## Collected data entries
════════════════════

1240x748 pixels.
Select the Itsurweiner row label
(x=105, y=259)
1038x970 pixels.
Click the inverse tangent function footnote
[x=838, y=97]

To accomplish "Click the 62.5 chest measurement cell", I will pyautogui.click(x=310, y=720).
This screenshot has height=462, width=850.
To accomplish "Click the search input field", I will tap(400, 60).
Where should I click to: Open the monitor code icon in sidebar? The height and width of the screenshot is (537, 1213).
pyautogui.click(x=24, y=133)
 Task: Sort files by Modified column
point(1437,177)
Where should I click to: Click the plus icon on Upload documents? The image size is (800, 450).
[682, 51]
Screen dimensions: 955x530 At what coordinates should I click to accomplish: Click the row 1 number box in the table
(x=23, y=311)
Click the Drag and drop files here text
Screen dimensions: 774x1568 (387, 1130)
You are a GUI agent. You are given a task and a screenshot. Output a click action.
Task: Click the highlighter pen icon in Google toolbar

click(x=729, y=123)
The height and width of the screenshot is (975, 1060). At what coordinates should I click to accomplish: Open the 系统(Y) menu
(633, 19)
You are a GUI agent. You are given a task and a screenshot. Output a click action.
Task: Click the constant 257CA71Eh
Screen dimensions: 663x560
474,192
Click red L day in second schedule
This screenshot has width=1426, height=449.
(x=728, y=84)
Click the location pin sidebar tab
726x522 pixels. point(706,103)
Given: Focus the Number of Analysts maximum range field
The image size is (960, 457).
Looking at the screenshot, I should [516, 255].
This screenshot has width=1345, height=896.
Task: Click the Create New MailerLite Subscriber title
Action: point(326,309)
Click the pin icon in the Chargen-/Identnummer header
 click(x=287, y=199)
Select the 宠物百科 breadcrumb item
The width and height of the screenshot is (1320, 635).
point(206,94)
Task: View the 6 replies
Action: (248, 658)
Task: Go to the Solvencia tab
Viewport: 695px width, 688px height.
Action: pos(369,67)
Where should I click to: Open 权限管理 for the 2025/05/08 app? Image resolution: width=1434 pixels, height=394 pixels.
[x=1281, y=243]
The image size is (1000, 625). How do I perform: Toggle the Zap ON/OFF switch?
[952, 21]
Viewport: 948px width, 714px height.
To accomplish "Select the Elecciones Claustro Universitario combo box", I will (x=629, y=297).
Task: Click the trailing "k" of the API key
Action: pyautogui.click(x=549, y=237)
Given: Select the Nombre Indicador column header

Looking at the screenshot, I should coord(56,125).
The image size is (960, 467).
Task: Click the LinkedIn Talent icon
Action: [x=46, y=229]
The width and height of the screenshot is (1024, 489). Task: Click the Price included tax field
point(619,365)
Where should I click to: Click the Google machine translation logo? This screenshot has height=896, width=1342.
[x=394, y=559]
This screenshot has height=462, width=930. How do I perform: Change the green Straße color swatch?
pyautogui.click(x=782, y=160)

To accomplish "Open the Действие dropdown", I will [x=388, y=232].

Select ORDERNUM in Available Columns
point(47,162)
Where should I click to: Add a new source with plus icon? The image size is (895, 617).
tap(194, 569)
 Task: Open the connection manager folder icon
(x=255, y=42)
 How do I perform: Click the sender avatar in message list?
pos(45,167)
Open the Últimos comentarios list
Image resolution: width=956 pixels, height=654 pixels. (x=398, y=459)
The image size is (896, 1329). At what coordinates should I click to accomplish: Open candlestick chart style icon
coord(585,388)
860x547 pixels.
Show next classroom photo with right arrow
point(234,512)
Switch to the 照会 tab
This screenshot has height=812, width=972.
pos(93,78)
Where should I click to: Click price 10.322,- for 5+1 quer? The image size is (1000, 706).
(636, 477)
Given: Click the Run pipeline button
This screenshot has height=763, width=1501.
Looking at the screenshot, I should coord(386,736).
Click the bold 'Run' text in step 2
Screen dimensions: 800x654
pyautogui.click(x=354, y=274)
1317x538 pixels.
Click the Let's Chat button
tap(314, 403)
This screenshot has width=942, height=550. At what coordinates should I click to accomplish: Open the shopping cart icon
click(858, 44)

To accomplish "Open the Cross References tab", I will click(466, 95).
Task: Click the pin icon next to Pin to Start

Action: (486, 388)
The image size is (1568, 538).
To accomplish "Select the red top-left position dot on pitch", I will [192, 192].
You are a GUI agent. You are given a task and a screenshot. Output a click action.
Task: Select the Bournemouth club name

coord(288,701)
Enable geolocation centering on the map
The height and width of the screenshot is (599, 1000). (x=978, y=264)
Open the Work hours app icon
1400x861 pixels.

════════════════════

## WHAT THE TASK ASKS
Copy the entries exactly, leaving no line out.

## YOUR SOLUTION
1240x748 pixels.
Select the Itsurweiner row label
(x=105, y=259)
1038x970 pixels.
Click the inverse tangent function footnote
[x=838, y=97]

To accomplish "Click the 62.5 chest measurement cell", I will pyautogui.click(x=310, y=720).
This screenshot has height=462, width=850.
To accomplish "Click the search input field", I will tap(400, 60).
Where should I click to: Open the monitor code icon in sidebar? The height and width of the screenshot is (537, 1213).
pyautogui.click(x=24, y=133)
 Task: Sort files by Modified column
point(1437,177)
Where should I click to: Click the plus icon on Upload documents? The image size is (800, 450).
[682, 51]
Screen dimensions: 955x530 At what coordinates should I click to accomplish: Click the row 1 number box in the table
(x=23, y=311)
Click the Drag and drop files here text
Screen dimensions: 774x1568 (387, 1130)
You are a GUI agent. You are given a task and a screenshot. Output a click action.
Task: Click the highlighter pen icon in Google toolbar

click(x=729, y=123)
The height and width of the screenshot is (975, 1060). At what coordinates should I click to accomplish: Open the 系统(Y) menu
(633, 19)
You are a GUI agent. You are given a task and a screenshot. Output a click action.
Task: Click the constant 257CA71Eh
Screen dimensions: 663x560
474,192
Click red L day in second schedule
This screenshot has width=1426, height=449.
(x=728, y=84)
Click the location pin sidebar tab
726x522 pixels. point(706,103)
Given: Focus the Number of Analysts maximum range field
The image size is (960, 457).
Looking at the screenshot, I should [516, 255].
This screenshot has width=1345, height=896.
Task: Click the Create New MailerLite Subscriber title
Action: point(326,309)
Click the pin icon in the Chargen-/Identnummer header
 click(x=287, y=199)
Select the 宠物百科 breadcrumb item
The width and height of the screenshot is (1320, 635).
point(206,94)
Task: View the 6 replies
Action: (248, 658)
Task: Go to the Solvencia tab
Viewport: 695px width, 688px height.
Action: pos(369,67)
Where should I click to: Open 权限管理 for the 2025/05/08 app? Image resolution: width=1434 pixels, height=394 pixels.
[x=1281, y=243]
The image size is (1000, 625). How do I perform: Toggle the Zap ON/OFF switch?
[952, 21]
Viewport: 948px width, 714px height.
To accomplish "Select the Elecciones Claustro Universitario combo box", I will (x=629, y=297).
Task: Click the trailing "k" of the API key
Action: pyautogui.click(x=549, y=237)
Given: Select the Nombre Indicador column header

Looking at the screenshot, I should coord(56,125).
The image size is (960, 467).
Task: Click the LinkedIn Talent icon
Action: [x=46, y=229]
The width and height of the screenshot is (1024, 489). Task: Click the Price included tax field
point(619,365)
Where should I click to: Click the Google machine translation logo? This screenshot has height=896, width=1342.
[x=394, y=559]
This screenshot has height=462, width=930. How do I perform: Change the green Straße color swatch?
pyautogui.click(x=782, y=160)

To accomplish "Open the Действие dropdown", I will [x=388, y=232].

Select ORDERNUM in Available Columns
point(47,162)
Where should I click to: Add a new source with plus icon? The image size is (895, 617).
tap(194, 569)
 Task: Open the connection manager folder icon
(x=255, y=42)
 How do I perform: Click the sender avatar in message list?
pos(45,167)
Open the Últimos comentarios list
Image resolution: width=956 pixels, height=654 pixels. (x=398, y=459)
The image size is (896, 1329). At what coordinates should I click to accomplish: Open candlestick chart style icon
coord(585,388)
860x547 pixels.
Show next classroom photo with right arrow
point(234,512)
Switch to the 照会 tab
This screenshot has height=812, width=972.
pos(93,78)
Where should I click to: Click price 10.322,- for 5+1 quer? The image size is (1000, 706).
(636, 477)
Given: Click the Run pipeline button
This screenshot has height=763, width=1501.
Looking at the screenshot, I should coord(386,736).
Click the bold 'Run' text in step 2
Screen dimensions: 800x654
pyautogui.click(x=354, y=274)
1317x538 pixels.
Click the Let's Chat button
tap(314, 403)
This screenshot has width=942, height=550. At what coordinates should I click to accomplish: Open the shopping cart icon
click(858, 44)

To accomplish "Open the Cross References tab", I will click(466, 95).
Task: Click the pin icon next to Pin to Start

Action: (486, 388)
The image size is (1568, 538).
To accomplish "Select the red top-left position dot on pitch", I will [192, 192].
You are a GUI agent. You are given a task and a screenshot. Output a click action.
Task: Select the Bournemouth club name

coord(288,701)
Enable geolocation centering on the map
The height and width of the screenshot is (599, 1000). (x=978, y=264)
Open the Work hours app icon
1400x861 pixels.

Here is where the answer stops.